* [Tus tareas]
1: Reproduce al pie de la letra el pasaje del texto sobre política exterior que va desde "En un entorno" hasta "género humano (Hobbes).".
2: Según el texto sobre política exterior, ¿qué busca la política externa de la mayoría de las naciones del Sur?

En un entorno mundial tenso y hostil, de lealtades contadas y voraz competencia económica y militar, todos los países, sin importar su poderío o influencia, reconocen en la política exterior el instrumento adecuado para promover intereses nacionales y fomentar relaciones de amistad y cooperación con terceros actores. En el Norte global, esa política proyecta capacidad para ejercer poder y dominio mediante el uso o la amenaza del uso de la fuerza. A su vez, la política externa de la mayoría de las naciones del Sur busca acomodos que les garanticen mínimos de bienestar y su autopreservación. En ambos casos, con una buena dosis de seducción y principios no siempre convergentes, se despliegan estrategias diplomáticas para forjar alianzas y contener la naturaleza conflictiva del género humano (Hobbes).
El escenario mundial exige a las naciones del Sur conducirse con versatilidad y singular ingenio; sin camisas de fuerza que limiten su habilidad para navegar en aguas turbulentas y atender sus prioridades de la mejor manera posible. En beneficio de tal pragmatismo, parecerían ser cada vez menos útiles las narrativas idealistas que respaldan el orden jurídico y los valores que nutren al sistema liberal heredado de la segunda posguerra. No obstante, conviene lo opuesto. Es decir, en un gesto de congruencia, la política exterior de los países periféricos está llamada a seguir siendo idealista y ética, de tal suerte que opere como salvoconducto para ampliar la coperación y, por la vía de consensos entre pares, coadyuve a preservar autonomía, atender metas de desarrollo y mitigar la posibilidad de enfrentamiento entre sí y con las potencias.

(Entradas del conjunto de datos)
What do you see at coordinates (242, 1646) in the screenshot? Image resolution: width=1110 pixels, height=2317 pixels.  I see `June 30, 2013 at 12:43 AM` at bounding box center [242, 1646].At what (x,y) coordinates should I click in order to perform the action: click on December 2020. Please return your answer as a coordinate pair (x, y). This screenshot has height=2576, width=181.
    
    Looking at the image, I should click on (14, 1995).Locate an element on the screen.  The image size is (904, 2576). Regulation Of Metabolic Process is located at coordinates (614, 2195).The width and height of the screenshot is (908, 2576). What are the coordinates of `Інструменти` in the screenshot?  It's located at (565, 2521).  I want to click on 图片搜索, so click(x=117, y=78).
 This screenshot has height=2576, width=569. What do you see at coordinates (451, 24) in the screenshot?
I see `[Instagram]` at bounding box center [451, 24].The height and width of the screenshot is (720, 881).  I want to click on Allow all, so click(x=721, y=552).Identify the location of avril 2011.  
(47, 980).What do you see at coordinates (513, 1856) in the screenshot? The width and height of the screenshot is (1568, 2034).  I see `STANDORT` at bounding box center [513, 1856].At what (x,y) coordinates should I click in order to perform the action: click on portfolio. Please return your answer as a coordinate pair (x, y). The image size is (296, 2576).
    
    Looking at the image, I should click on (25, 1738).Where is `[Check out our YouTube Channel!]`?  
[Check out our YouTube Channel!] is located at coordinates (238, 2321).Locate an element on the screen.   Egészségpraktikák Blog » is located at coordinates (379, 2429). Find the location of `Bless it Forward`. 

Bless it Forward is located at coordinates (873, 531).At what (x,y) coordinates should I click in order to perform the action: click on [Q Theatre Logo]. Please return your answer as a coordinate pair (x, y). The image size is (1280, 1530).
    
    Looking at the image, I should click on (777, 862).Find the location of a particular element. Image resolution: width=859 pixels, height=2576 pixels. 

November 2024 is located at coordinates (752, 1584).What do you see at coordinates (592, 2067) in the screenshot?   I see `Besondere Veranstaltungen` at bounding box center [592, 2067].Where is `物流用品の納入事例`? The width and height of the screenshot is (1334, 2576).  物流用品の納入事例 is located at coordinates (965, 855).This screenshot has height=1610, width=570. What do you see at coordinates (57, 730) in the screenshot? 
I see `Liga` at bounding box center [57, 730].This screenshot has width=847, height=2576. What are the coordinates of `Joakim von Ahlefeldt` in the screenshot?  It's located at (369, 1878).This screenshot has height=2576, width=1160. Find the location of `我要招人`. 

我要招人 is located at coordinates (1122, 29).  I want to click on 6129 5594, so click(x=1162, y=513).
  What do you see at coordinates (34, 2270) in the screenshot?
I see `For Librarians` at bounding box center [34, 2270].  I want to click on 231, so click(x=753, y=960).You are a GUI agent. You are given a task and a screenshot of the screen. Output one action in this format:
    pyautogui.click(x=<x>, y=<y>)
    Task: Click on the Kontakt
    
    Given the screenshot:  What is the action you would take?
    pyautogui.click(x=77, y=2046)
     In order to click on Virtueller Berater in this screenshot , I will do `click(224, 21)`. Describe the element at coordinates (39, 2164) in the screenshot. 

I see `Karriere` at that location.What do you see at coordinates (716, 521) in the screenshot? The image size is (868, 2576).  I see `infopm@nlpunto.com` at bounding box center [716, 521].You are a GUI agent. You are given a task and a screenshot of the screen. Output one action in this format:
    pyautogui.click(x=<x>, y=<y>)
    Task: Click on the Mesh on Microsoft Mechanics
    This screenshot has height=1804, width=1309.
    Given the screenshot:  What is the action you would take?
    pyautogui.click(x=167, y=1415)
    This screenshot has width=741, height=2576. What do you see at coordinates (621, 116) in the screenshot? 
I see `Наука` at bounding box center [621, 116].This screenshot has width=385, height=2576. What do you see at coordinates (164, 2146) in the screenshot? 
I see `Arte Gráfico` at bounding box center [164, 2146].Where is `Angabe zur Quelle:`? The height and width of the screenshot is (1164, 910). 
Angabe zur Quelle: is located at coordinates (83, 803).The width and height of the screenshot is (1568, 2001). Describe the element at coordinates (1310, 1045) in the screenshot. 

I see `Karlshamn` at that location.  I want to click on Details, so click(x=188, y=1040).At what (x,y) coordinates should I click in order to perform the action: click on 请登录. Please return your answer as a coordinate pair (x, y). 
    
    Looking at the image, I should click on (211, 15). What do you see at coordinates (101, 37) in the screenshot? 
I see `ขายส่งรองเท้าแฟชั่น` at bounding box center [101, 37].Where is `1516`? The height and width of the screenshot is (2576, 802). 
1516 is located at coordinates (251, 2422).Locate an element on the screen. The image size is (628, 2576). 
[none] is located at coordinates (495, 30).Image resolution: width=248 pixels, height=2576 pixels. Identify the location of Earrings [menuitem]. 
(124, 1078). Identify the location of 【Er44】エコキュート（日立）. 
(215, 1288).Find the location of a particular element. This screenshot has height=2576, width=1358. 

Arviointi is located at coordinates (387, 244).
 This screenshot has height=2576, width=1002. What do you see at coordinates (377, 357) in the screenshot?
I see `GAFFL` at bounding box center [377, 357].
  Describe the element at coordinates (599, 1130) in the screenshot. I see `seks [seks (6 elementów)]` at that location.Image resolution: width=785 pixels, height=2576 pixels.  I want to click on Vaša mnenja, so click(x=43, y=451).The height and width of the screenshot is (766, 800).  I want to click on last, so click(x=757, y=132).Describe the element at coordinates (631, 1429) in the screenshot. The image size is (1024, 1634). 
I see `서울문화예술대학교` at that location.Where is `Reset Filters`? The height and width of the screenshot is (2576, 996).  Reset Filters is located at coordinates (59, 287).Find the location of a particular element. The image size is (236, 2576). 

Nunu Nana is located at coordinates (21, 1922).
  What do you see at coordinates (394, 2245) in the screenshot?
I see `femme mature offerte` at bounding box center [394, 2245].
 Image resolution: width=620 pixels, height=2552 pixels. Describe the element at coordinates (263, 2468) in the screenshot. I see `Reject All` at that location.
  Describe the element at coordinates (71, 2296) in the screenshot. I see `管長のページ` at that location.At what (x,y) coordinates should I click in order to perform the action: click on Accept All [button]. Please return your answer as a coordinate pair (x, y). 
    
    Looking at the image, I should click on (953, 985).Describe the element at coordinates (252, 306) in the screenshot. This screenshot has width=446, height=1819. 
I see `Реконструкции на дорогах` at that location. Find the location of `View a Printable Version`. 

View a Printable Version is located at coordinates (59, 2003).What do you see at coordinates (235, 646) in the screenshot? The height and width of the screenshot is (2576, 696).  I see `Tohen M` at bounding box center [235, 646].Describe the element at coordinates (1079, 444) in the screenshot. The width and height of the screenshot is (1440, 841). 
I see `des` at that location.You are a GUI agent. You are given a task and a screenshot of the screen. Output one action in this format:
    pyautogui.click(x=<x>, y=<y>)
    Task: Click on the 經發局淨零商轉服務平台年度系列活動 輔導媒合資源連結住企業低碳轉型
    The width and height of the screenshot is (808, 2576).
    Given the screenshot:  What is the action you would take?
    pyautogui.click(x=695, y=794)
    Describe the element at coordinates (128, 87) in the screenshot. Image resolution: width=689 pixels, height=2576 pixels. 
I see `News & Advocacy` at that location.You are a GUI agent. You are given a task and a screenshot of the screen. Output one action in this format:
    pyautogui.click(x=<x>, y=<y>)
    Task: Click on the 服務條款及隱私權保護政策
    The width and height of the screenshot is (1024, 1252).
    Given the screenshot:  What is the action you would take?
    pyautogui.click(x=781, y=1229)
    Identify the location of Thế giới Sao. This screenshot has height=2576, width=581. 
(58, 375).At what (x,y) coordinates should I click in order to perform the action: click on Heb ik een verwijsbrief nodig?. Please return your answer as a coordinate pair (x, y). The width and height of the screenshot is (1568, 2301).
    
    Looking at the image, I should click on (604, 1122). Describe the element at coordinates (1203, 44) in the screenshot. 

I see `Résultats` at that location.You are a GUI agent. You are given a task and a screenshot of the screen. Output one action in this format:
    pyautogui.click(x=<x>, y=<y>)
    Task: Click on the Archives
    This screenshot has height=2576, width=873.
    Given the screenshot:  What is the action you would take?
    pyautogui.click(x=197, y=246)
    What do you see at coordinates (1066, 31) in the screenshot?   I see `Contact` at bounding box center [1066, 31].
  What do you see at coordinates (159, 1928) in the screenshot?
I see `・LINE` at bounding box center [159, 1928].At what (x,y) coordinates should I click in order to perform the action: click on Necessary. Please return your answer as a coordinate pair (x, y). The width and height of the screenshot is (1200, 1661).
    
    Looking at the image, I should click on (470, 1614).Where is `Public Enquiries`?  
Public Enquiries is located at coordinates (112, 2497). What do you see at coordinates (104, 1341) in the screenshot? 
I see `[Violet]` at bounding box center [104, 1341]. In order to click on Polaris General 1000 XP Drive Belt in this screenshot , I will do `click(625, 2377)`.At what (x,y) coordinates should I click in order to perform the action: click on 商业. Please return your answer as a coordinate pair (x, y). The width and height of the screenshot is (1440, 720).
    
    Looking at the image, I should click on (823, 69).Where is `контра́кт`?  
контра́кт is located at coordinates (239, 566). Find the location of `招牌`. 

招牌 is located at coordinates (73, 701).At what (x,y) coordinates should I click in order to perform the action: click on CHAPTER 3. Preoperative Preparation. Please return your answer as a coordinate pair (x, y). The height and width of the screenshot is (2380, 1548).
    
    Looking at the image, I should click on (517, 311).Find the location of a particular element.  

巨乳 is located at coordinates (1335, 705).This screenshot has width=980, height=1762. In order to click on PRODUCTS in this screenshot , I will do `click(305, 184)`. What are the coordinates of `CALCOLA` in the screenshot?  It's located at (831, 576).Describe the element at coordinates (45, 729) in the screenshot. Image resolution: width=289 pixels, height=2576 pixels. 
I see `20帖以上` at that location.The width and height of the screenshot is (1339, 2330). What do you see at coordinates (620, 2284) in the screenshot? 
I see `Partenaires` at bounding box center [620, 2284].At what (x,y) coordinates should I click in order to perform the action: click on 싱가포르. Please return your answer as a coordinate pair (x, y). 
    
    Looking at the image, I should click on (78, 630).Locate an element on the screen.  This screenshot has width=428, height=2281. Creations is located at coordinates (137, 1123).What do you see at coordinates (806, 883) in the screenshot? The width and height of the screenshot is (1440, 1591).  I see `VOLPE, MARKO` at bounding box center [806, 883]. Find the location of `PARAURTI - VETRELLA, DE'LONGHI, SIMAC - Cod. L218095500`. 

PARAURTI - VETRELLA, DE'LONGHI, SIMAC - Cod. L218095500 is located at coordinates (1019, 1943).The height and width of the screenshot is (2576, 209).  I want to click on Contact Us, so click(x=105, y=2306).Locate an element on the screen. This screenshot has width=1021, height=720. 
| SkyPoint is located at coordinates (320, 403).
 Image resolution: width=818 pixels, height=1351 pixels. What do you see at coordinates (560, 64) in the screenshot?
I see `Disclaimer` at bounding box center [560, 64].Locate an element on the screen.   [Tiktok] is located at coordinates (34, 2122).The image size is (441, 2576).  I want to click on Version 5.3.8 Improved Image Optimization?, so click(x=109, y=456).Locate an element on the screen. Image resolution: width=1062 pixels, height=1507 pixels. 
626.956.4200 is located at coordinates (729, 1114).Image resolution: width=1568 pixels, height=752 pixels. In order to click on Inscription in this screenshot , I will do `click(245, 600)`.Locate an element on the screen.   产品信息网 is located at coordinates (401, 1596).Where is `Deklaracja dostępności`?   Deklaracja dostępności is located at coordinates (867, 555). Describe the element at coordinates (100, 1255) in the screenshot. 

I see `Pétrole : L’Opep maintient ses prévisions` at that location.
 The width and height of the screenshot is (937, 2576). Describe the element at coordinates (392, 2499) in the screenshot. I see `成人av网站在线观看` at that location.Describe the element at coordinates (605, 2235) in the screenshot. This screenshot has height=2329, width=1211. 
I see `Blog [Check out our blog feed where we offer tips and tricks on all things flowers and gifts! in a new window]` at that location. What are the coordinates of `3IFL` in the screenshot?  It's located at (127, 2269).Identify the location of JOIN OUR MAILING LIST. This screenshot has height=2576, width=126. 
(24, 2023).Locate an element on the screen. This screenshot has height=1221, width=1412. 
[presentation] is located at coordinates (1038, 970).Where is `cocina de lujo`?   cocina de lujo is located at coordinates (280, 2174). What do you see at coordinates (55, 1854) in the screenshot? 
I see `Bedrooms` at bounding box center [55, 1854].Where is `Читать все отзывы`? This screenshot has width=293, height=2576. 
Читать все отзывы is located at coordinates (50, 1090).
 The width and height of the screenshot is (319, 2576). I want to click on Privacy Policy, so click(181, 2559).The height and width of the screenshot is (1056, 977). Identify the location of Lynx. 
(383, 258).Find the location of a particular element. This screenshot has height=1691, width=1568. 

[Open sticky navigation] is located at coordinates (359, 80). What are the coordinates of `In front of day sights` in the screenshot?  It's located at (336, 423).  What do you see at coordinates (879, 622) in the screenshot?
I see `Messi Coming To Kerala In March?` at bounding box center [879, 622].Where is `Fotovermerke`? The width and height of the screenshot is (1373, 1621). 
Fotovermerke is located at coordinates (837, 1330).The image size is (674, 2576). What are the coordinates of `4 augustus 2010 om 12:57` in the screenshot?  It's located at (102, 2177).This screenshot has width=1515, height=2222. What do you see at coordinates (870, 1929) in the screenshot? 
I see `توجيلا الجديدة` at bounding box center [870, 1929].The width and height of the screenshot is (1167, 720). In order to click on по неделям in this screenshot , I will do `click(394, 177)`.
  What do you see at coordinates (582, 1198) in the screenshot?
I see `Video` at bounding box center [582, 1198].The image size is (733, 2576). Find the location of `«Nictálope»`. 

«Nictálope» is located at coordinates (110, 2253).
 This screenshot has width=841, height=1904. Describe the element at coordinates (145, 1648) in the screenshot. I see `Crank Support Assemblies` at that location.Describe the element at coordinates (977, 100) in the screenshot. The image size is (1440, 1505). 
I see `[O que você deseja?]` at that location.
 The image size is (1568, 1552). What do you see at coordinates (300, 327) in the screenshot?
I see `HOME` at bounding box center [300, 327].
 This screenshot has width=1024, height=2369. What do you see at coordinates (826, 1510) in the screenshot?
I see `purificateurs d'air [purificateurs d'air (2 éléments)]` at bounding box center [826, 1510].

* [Respuestas esperadas]
1:
En un entorno mundial tenso y hostil, de lealtades contadas y voraz competencia económica y militar, todos los países, sin importar su poderío o influencia, reconocen en la política exterior el instrumento adecuado para promover intereses nacionales y fomentar relaciones de amistad y cooperación con terceros actores. En el Norte global, esa política proyecta capacidad para ejercer poder y dominio mediante el uso o la amenaza del uso de la fuerza. A su vez, la política externa de la mayoría de las naciones del Sur busca acomodos que les garanticen mínimos de bienestar y su autopreservación. En ambos casos, con una buena dosis de seducción y principios no siempre convergentes, se despliegan estrategias diplomáticas para forjar alianzas y contener la naturaleza conflictiva del género humano (Hobbes).

2: Busca acomodos que les garanticen mínimos de bienestar y su autopreservación.